Stiffness Matrix for Linear Tetrahedral Element

[Hassan2]

Dear all,

I am writing my finite element code for linear elasticity analysis with linear tetrahedral elements. I am not new to the finite element method and my code already works well with element types of triangles, quadrangles in 2D and hexahedrons in 3D but I don't get the correct result with tetrahedrons. I doubt the calculation of the element stiffness matrix and need a valid stiffness matrix of a single tetrahedron for comparison. Does anyone has hands on such software ?

Attachment contains the stiffness matrix and its eigenvalues from my code for a unit tetrahedron whose base are at (1,0,0), (0,1,0), and (0,0,1) and whose apex at (0,0,0), with Young's modulus of 200 MPa and Poisson's ratio of 0.3.

Your help is highly appreciated.

Hassan

 

[AlephZero]

This has an example on page 17: http://www.colorado.edu/engineering/CAS/courses.d/AFEM.d/AFEM.Ch09.d/AFEM.Ch09.pdf

 

[Hassan2]

Thank you very much AlephZero.

My code calculates the matrix correctly. When I run the code for a beam whose mesh is fine enough, the displacement vectors look fine but their magnitudes are scaled down with a factor usually between 1.0 and 2.0 and the factor depends on the mesh and loading.
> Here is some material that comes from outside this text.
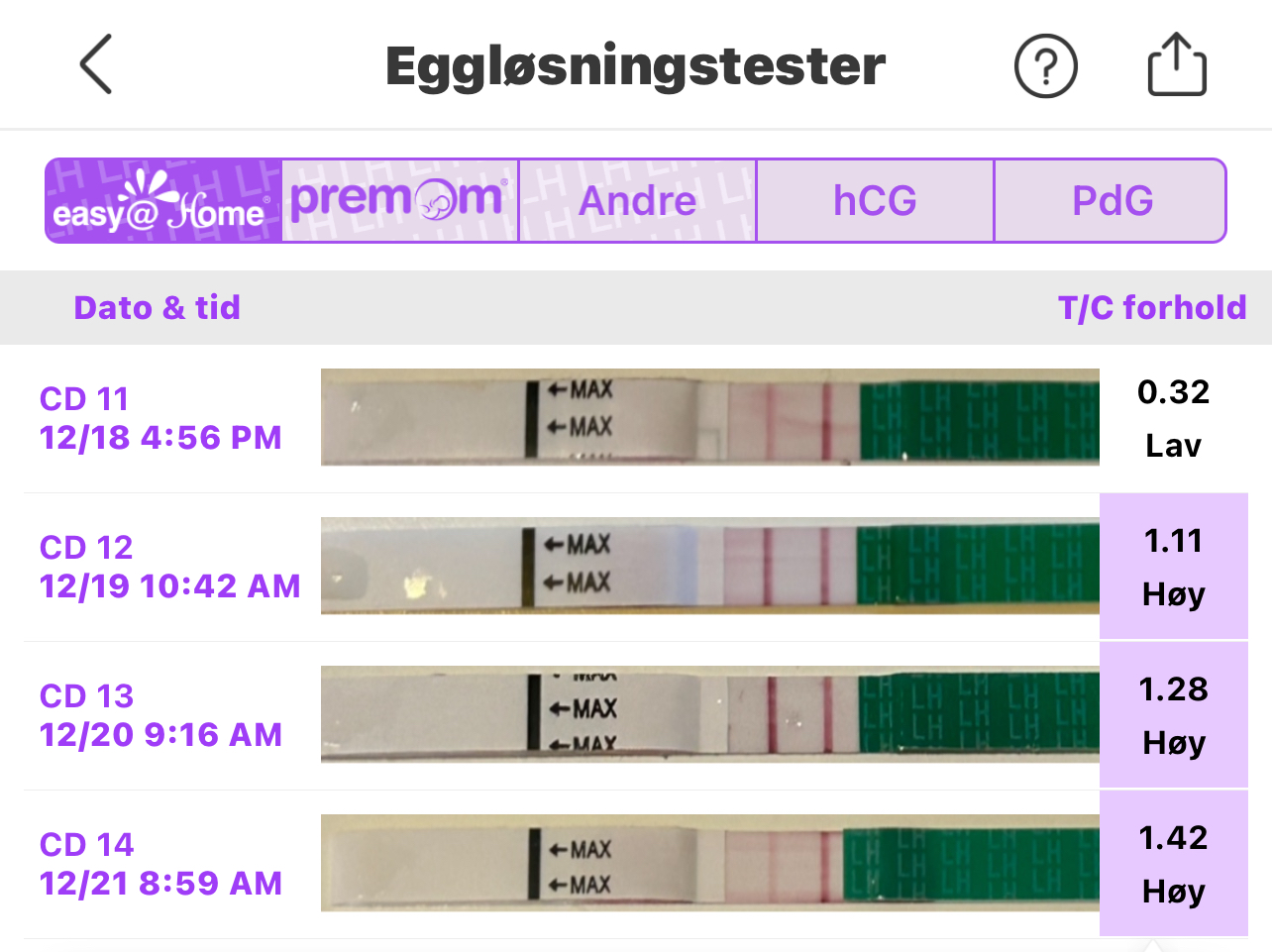Tap the CD 11 12/18 4:56 PM entry
The image size is (1272, 952).
pos(160,418)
I don't think the error is due to element type.

 

[AlephZero]

A linear tetrahedron with exact integration is not a good element for continuum mechanics. You can probably find examples where the errors are much worse than 50%, if you search the literature. It is a better element for scalar field problems like heat transfer, especially for nonlinear problems where the gradient discontinuities between the elements may be physically realistic (e.g. they correspond to changes of state in the material).

On the other hand the quadratic (10 node) tetrahedron is very well behaved for structural analysis, if you want to use an automatic tetrahedral mesh generator.

 

[Hassan2]

That could be the reason. I have been spending several days on this problem. Before trying higher order tetrahedrons, I should explain that in 2D, I didn't find much difference between triangular and quad elements so I didn't expect much differences between tetrahedrons and beam elements too.

My test model is a cantilever beam with rectangular cross-section. The original mesh is constructed with beam elements and I believe the mesh is fine enough. By dividing each element into 5 tetrahedrons, I expect the results to be nearly the same but the difference is more than 50 %.

 

[AlephZero]

I should explain that in 2D, I didn't find much difference between triangular and quad elements.

That seems rather surprising, unless you were lucky in your choice of test problems, or your linear quad element was formulated to avoid problems like shear locking etc.

By dividing each element into 5 tetrahedrons, I expect the results to be nearly the same but the difference is more than 50 %.

If you think how five constant-strain tetrahedra could approximate the strain variation in one linear brick element, (or in the actual cantilever beam) you might see why there is a big difference.